■ Recorded data ■
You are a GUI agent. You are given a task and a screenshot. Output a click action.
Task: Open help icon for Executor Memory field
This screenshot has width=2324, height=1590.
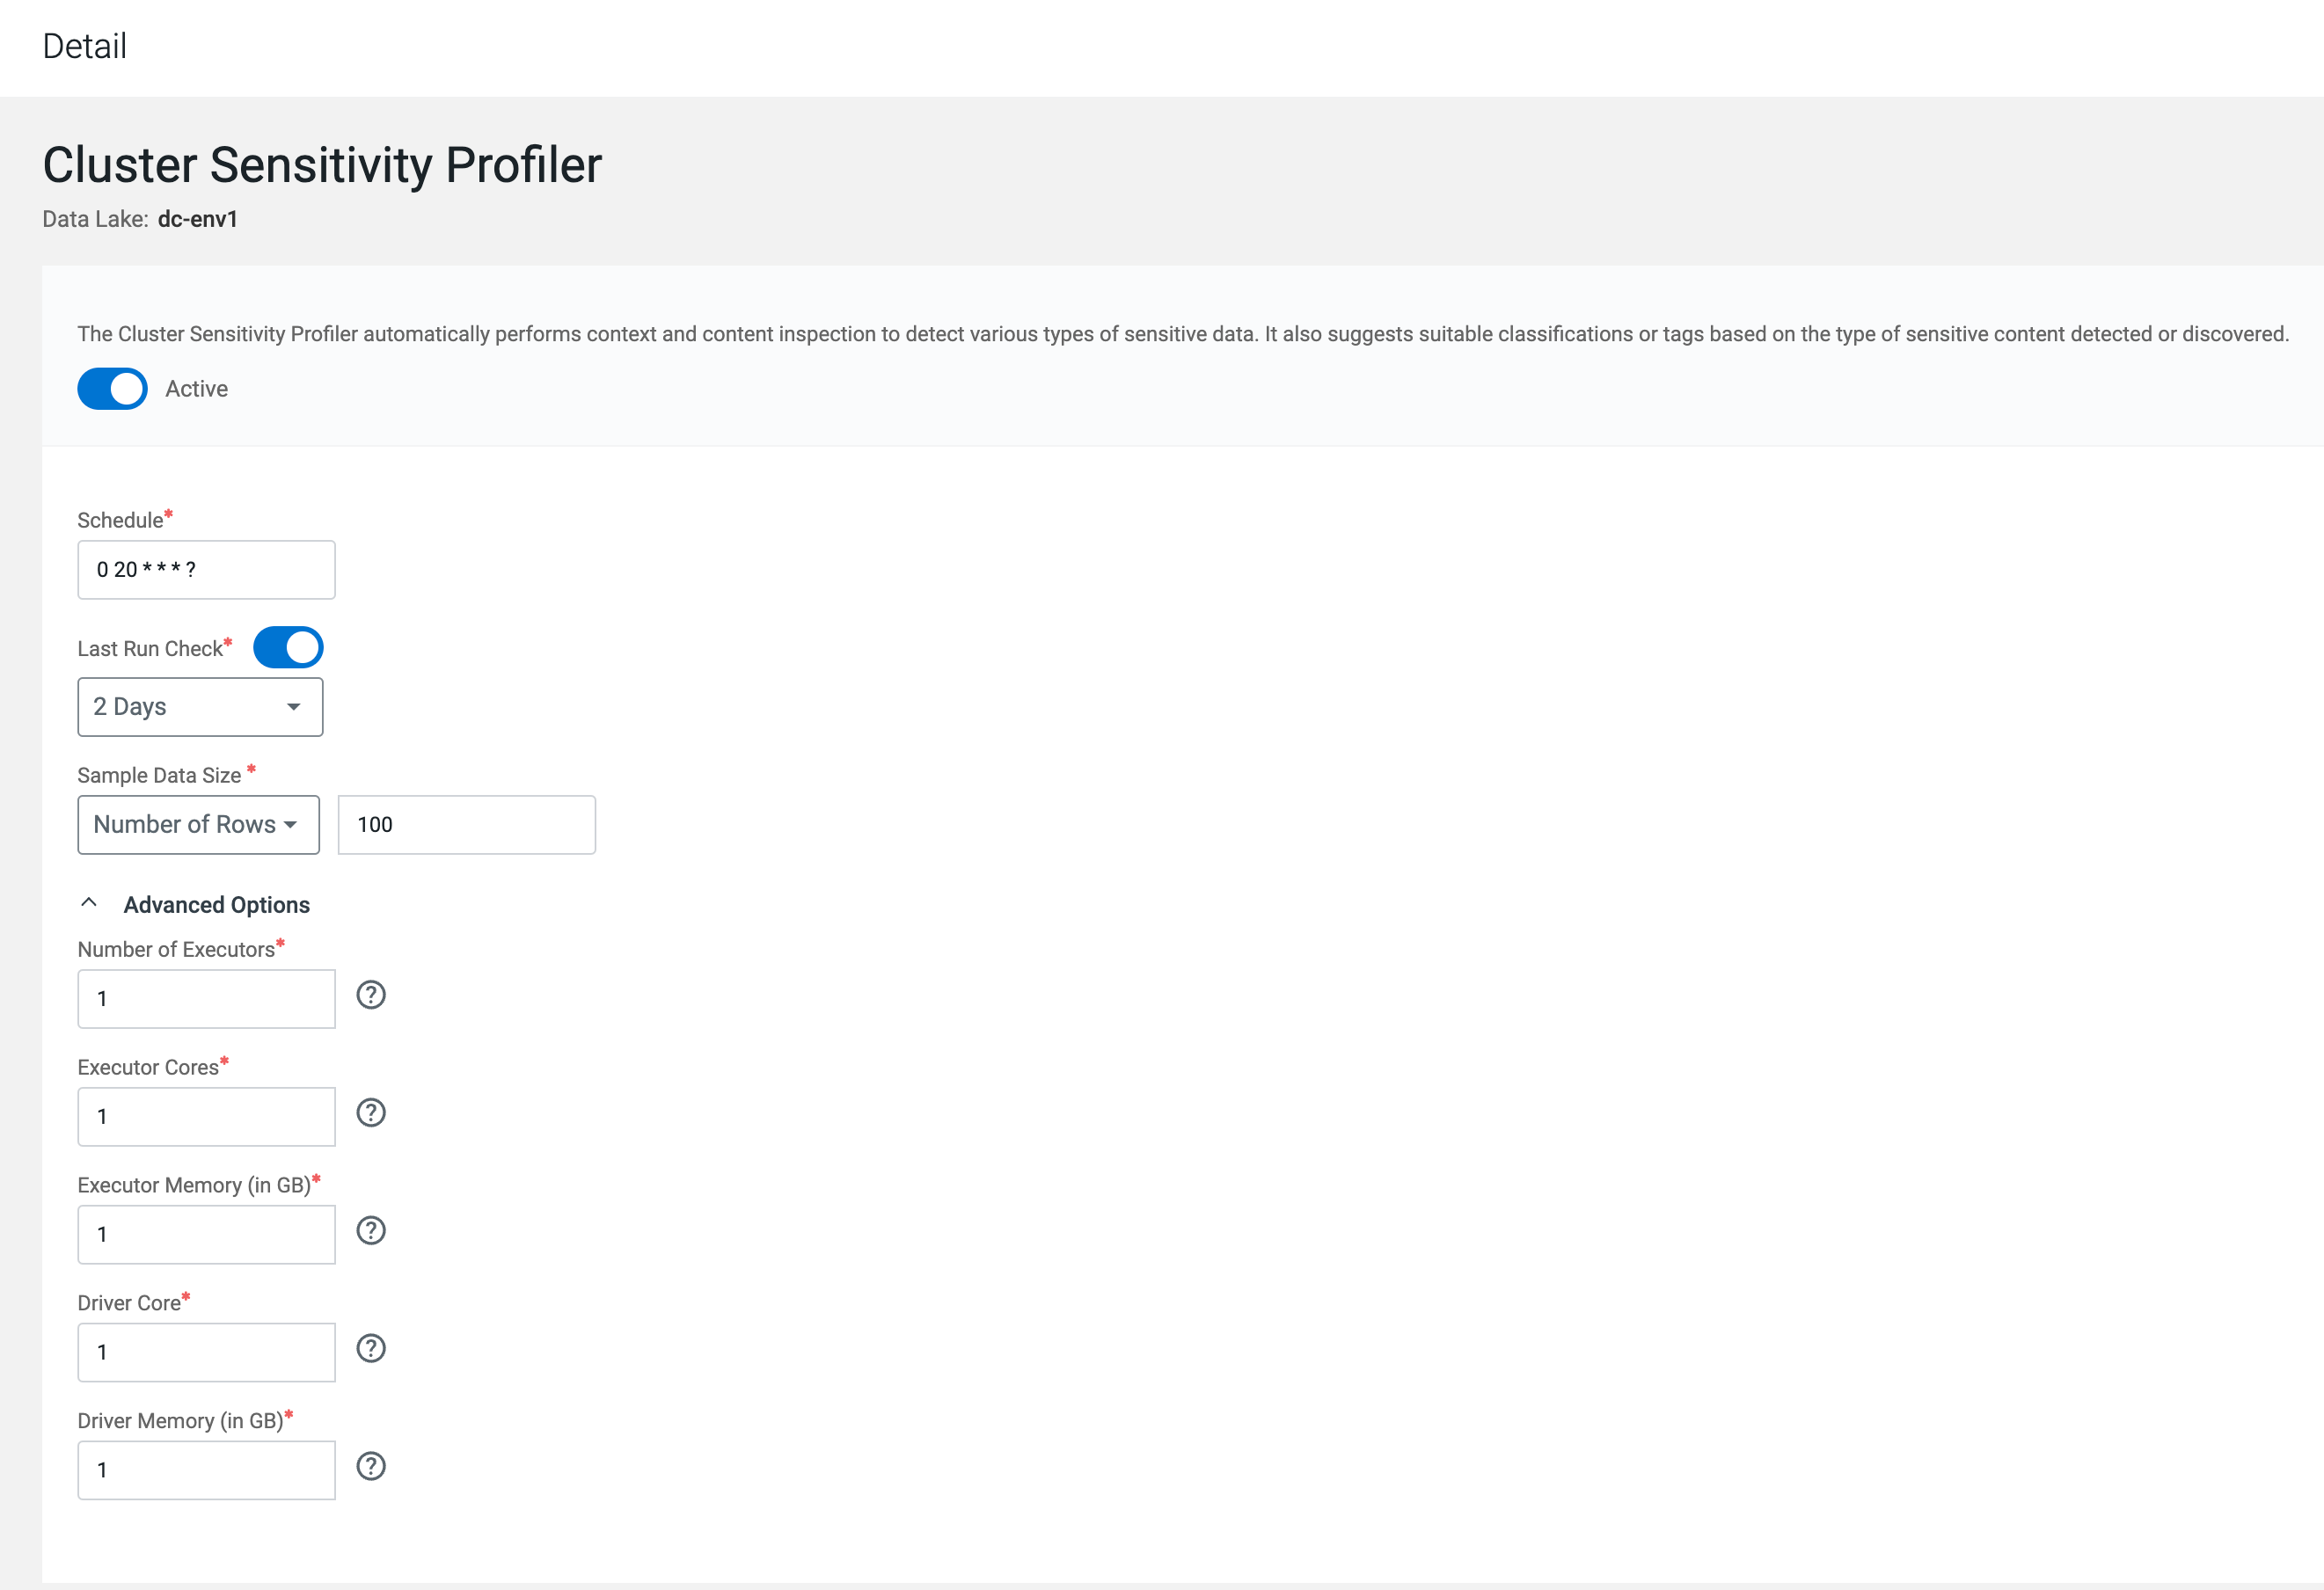click(371, 1231)
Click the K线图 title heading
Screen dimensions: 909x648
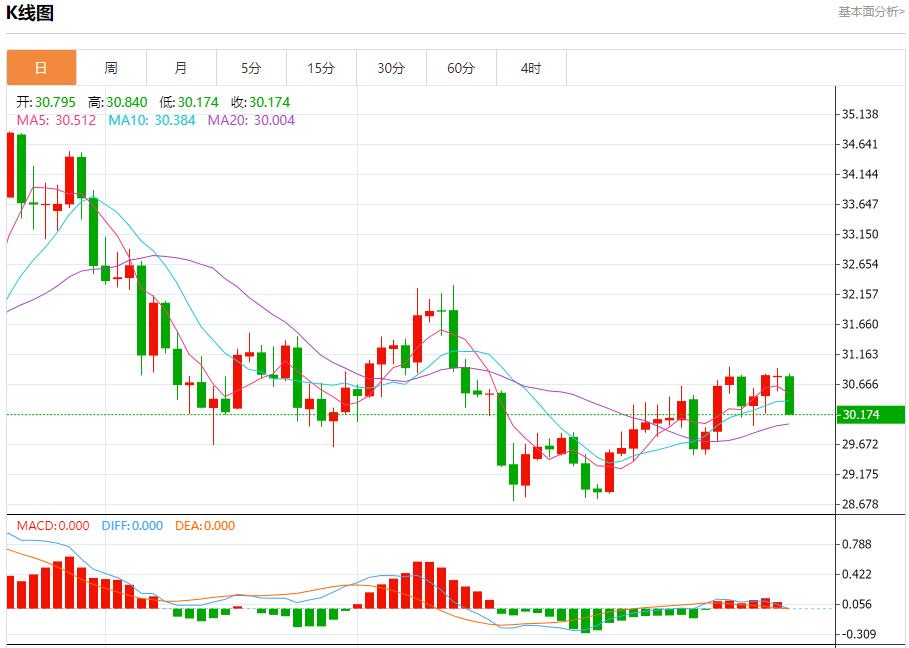(x=31, y=13)
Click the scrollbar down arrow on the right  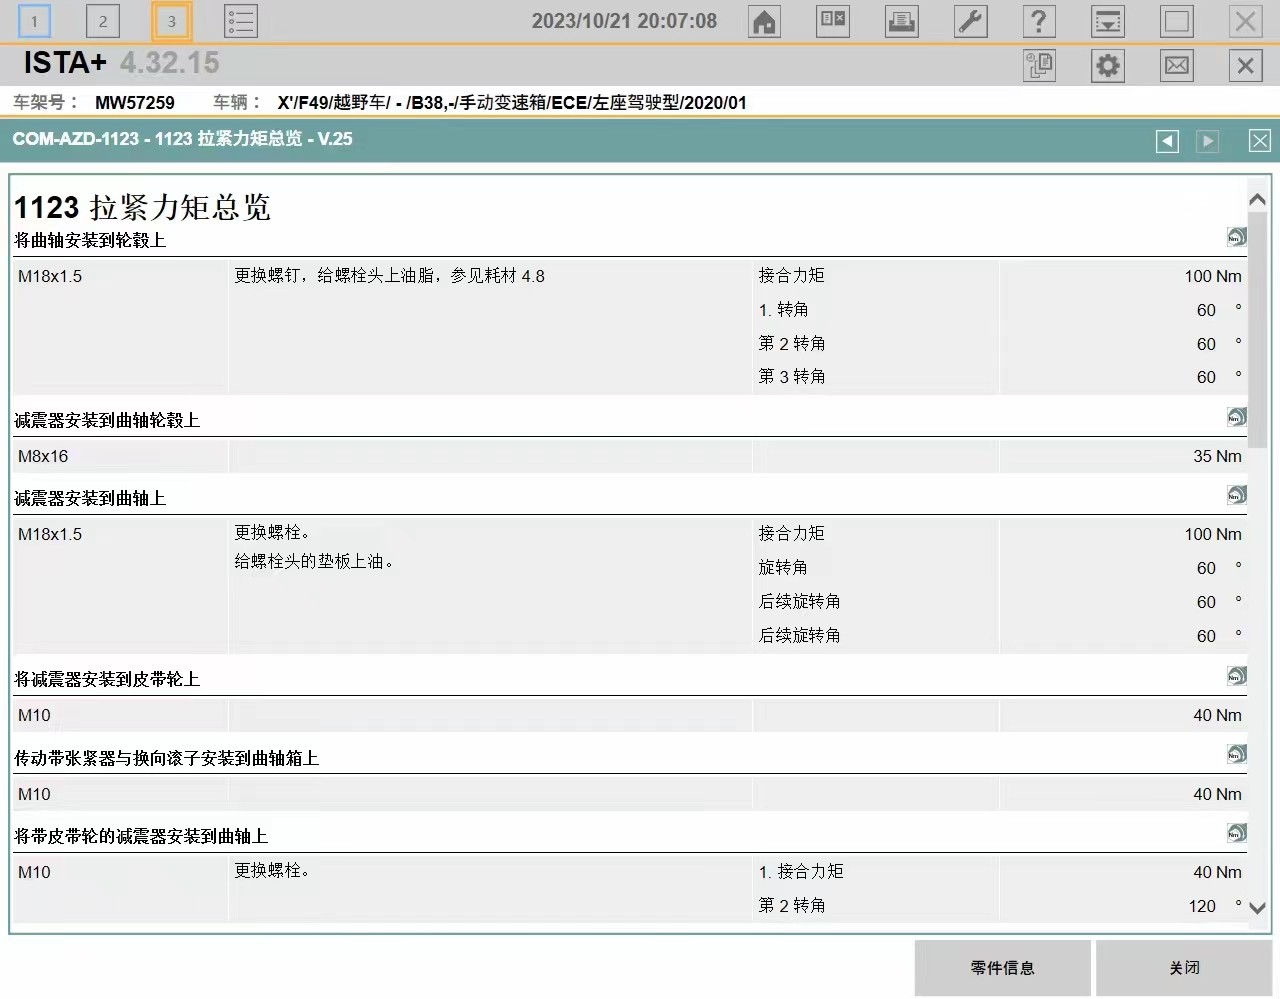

■ Assigned task ■
An exact transcription of the records above is needed, with no pictures included.

■ Exercise solution ■
You are a GUI agent. You are given a task and a screenshot. Output a click action.
Task: Open help icon for Executor Memory field
This screenshot has width=2324, height=1590.
click(371, 1231)
Click the K线图 title heading
Screen dimensions: 909x648
(x=31, y=13)
Click the scrollbar down arrow on the right  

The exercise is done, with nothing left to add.